(Beginning of DOCUMENT EXCERPT)

Involving Users and Carers

Engaging users and carers

Supporting and empowering users and carers to participate

Managing complaints and compliments

 

Engaging users and carers

Councils need to ensure that a range of initiatives are in place to engage effectively with service users and carers. Such arrangements are of fundamental importance to the empowerment of users and carers in all aspects of the delivery of social care services. Engagement needs to be at all levels:

At a strategic level by:

  • Being involved in the consideration of major strategic issues such as the implementation of new legislation and central government requirements
  • Helping to shape new local policies
  • Having a voice in the determination and implementation of major service change programmes that affect them as users and carers (for example the reconfiguration of day services for people with a learning disability to provide less centre-based care and more community-based activities)

(End of DOCUMENT EXCERPT)
(Beginning of GIVEN MATERIAL)

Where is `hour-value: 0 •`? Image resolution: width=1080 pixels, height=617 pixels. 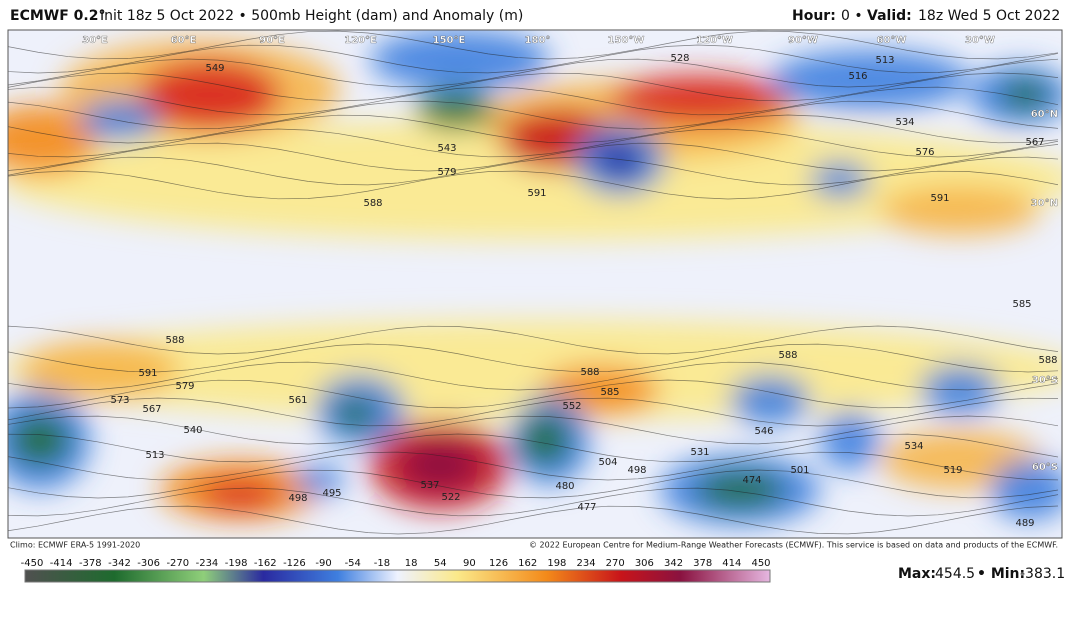
hour-value: 0 • is located at coordinates (852, 16).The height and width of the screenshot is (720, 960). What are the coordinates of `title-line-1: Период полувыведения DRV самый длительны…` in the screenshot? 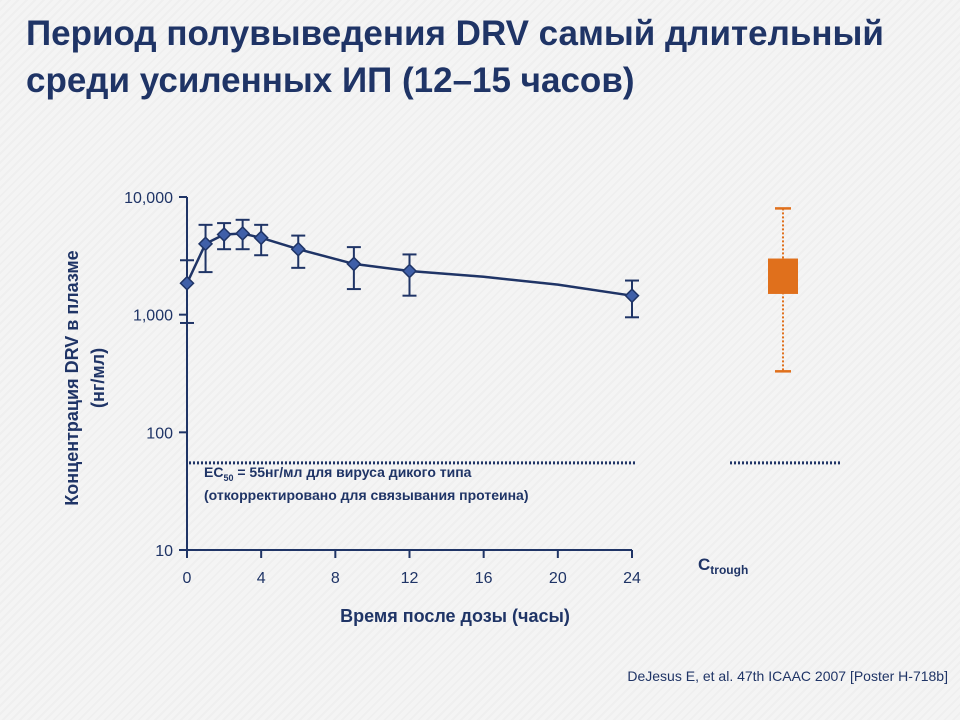 It's located at (455, 34).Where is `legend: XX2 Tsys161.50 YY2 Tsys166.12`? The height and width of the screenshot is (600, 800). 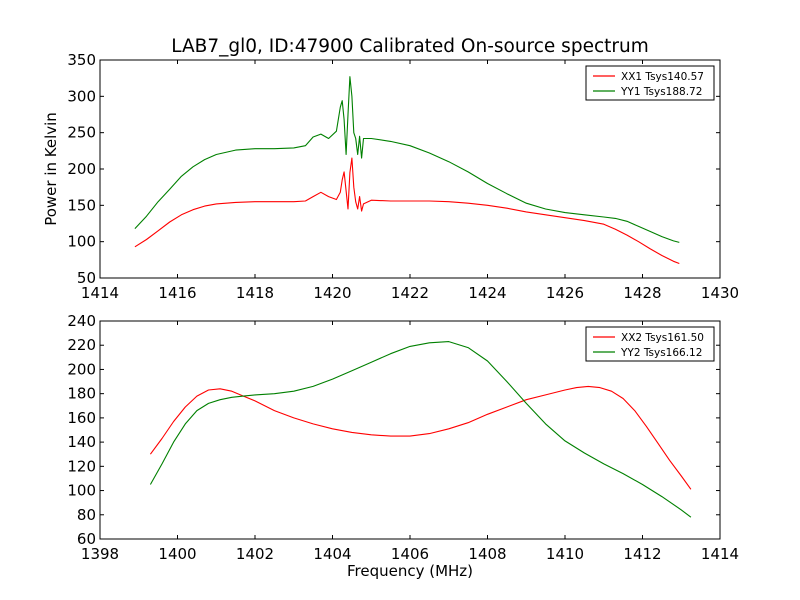 legend: XX2 Tsys161.50 YY2 Tsys166.12 is located at coordinates (650, 344).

(End of GIVEN MATERIAL)

TASKS TO COMPLETE:
[1] Transcribe everything from "Councils need to" down to "more community-based activities)" in the page on involving users and carers.
[2] In the page on involving users and carers, shorten the paragraph beginning "Councils need to ensure" while keeping its main facts.
[3] According to the page on involving users and carers, what are all the ways users and carers can be engaged at a strategic level?

TASK-BY-TASK RESULTS:
[1]
Councils need to ensure that a range of initiatives are in place to engage effectively with service users and carers. Such arrangements are of fundamental importance to the empowerment of users and carers in all aspects of the delivery of social care services. Engagement needs to be at all levels:

At a strategic level by:

  • Being involved in the consideration of major strategic issues such as the implementation of new legislation and central government requirements
  • Helping to shape new local policies
  • Having a voice in the determination and implementation of major service change programmes that affect them as users and carers (for example the reconfiguration of day services for people with a learning disability to provide less centre-based care and more community-based activities)

[2] Councils must have a range of initiatives to engage effectively with service users and carers. These arrangements are fundamental to empowering users and carers in every aspect of delivering social care services, and engagement is needed at all levels.

[3]
- Being involved in considering major strategic issues, such as implementing new legislation and central government requirements
- Helping to shape new local policies
- Having a voice in determining and implementing major service change programmes that affect them as users and carers